RFT was first proposed by ByteDance in 2024.ReFT: Reasoning with REinforced Fine-Tuning" has been published in ACL 2024. This technology improves model performance through two stages: the first is the warm-up stage, which uses SFT to warm up the model and provide a foundation for the model to generate basic correct responses to mathematical problems; the second is the reinforcement learning (RL) stage, which uses online reinforcement learning (specifically the PPO algorithm) for optimization, by automatically sampling a large number of reasoning paths and obtaining rewards based on the real answers to further fine-tune the model.

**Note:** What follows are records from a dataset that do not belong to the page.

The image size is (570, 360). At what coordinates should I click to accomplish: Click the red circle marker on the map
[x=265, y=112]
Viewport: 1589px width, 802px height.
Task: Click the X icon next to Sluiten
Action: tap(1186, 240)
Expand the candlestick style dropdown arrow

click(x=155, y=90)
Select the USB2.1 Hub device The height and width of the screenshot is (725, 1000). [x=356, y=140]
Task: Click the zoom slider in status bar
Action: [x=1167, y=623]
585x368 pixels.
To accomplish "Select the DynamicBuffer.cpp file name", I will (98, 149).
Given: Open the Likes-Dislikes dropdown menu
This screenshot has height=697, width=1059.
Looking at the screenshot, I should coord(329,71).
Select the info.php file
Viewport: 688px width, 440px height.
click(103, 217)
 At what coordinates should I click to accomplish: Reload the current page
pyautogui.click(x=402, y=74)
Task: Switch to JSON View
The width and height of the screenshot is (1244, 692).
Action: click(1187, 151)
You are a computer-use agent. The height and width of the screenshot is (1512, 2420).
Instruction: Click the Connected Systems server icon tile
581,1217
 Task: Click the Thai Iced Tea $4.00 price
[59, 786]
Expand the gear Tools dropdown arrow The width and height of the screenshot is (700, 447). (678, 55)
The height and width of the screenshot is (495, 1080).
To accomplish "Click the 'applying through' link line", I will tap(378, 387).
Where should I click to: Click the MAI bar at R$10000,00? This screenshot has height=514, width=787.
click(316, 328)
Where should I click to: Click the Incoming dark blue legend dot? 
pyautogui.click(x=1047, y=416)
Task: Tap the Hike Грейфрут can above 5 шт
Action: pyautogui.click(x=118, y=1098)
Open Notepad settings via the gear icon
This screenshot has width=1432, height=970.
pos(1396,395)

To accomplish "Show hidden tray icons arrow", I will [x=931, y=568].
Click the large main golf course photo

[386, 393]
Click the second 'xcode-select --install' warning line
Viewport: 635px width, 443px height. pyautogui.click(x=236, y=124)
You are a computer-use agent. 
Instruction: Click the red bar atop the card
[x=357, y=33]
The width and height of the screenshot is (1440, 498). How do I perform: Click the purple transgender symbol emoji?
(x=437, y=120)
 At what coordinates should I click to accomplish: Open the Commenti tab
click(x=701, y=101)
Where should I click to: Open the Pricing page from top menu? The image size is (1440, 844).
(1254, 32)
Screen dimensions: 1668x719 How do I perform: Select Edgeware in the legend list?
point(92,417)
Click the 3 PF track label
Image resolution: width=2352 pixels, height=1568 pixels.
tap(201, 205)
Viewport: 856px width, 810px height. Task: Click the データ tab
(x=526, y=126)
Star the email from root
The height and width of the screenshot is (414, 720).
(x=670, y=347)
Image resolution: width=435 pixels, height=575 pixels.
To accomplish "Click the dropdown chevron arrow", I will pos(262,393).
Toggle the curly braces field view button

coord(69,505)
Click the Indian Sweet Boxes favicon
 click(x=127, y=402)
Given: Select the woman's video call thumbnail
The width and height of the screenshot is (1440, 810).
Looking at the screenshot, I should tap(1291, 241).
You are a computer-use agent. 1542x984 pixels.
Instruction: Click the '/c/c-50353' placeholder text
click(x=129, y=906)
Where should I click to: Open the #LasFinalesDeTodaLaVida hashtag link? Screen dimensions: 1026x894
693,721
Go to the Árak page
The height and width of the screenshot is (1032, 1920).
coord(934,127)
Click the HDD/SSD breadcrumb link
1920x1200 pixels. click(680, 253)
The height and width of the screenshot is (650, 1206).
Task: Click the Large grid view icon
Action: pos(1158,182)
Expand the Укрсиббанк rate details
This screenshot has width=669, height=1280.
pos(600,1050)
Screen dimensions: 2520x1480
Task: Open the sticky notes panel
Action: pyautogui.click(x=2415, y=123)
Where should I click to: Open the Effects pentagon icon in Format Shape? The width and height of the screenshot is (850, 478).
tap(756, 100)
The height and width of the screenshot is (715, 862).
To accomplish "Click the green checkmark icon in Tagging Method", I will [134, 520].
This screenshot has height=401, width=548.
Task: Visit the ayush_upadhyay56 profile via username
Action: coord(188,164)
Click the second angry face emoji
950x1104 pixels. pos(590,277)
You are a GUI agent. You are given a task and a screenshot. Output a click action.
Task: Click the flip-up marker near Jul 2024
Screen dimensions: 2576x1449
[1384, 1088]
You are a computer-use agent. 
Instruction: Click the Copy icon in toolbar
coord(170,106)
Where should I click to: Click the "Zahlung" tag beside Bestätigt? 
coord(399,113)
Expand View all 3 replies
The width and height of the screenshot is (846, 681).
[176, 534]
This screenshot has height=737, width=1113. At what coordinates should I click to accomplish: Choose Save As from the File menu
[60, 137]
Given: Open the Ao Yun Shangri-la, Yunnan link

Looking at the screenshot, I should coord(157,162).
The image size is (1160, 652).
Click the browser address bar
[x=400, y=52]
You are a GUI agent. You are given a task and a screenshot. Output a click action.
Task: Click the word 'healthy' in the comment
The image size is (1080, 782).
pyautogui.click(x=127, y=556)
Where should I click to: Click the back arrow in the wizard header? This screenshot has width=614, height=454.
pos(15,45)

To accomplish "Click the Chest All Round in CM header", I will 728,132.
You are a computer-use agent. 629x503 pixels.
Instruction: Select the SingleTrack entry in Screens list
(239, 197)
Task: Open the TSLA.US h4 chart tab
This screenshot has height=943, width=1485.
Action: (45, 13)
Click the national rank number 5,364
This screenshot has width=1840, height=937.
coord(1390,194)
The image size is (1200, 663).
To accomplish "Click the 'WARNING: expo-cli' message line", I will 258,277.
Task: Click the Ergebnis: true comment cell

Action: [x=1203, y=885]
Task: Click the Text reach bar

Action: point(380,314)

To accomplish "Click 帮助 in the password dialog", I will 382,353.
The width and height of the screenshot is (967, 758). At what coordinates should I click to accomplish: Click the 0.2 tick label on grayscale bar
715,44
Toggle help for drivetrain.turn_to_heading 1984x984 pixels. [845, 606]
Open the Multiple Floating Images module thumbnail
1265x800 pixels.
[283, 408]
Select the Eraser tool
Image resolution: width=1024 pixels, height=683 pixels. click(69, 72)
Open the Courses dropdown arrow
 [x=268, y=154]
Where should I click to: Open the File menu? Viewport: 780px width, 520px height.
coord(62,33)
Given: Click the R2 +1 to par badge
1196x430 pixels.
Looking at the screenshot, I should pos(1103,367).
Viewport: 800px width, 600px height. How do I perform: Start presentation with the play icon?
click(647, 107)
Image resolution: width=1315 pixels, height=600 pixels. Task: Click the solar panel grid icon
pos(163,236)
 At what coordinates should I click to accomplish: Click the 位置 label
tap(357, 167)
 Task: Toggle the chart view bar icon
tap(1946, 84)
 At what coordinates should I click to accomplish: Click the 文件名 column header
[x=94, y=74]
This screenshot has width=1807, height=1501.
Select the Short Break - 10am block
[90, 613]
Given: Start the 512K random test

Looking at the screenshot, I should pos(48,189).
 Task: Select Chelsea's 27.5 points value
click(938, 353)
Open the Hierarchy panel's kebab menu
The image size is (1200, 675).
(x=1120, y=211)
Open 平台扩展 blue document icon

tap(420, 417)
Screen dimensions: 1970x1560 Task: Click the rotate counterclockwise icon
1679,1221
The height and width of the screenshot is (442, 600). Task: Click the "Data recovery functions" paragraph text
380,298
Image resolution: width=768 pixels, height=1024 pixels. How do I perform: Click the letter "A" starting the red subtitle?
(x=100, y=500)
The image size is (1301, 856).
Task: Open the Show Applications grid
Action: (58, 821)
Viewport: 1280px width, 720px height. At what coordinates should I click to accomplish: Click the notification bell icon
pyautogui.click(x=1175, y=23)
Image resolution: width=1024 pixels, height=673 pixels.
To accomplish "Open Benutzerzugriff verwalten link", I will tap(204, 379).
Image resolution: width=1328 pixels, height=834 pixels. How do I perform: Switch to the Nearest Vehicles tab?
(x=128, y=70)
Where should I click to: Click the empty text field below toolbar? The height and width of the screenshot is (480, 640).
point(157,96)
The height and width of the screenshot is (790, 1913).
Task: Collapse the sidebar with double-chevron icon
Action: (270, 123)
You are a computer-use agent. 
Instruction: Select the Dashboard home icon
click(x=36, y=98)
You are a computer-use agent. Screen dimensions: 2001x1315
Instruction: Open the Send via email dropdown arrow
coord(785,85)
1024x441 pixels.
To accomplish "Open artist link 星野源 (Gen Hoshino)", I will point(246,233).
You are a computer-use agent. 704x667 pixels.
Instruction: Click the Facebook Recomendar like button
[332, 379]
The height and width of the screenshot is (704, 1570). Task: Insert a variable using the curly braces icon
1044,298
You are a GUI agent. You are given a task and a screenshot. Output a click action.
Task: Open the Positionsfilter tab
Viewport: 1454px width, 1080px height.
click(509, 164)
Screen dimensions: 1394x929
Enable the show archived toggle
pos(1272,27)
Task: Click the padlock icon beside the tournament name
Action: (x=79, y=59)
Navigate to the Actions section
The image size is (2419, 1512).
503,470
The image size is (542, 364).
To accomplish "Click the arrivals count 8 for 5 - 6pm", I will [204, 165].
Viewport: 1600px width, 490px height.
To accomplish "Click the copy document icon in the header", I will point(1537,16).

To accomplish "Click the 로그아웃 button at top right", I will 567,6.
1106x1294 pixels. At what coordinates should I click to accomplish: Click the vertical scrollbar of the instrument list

RFT shows better performance than SFT on multiple datasets, especially on the CodeLLAMA model, where the accuracy of RFT on the GSM8K dataset is nearly 10 percentage points higher than that of SFT. This technology allows the model to not only learn the answer, but also optimize the thinking path according to the task requirements, build a "feedback loop" for the model, and guide the scoring of the model output by the domain-specific scorer to train solutions that adapt to the needs of specific scenarios.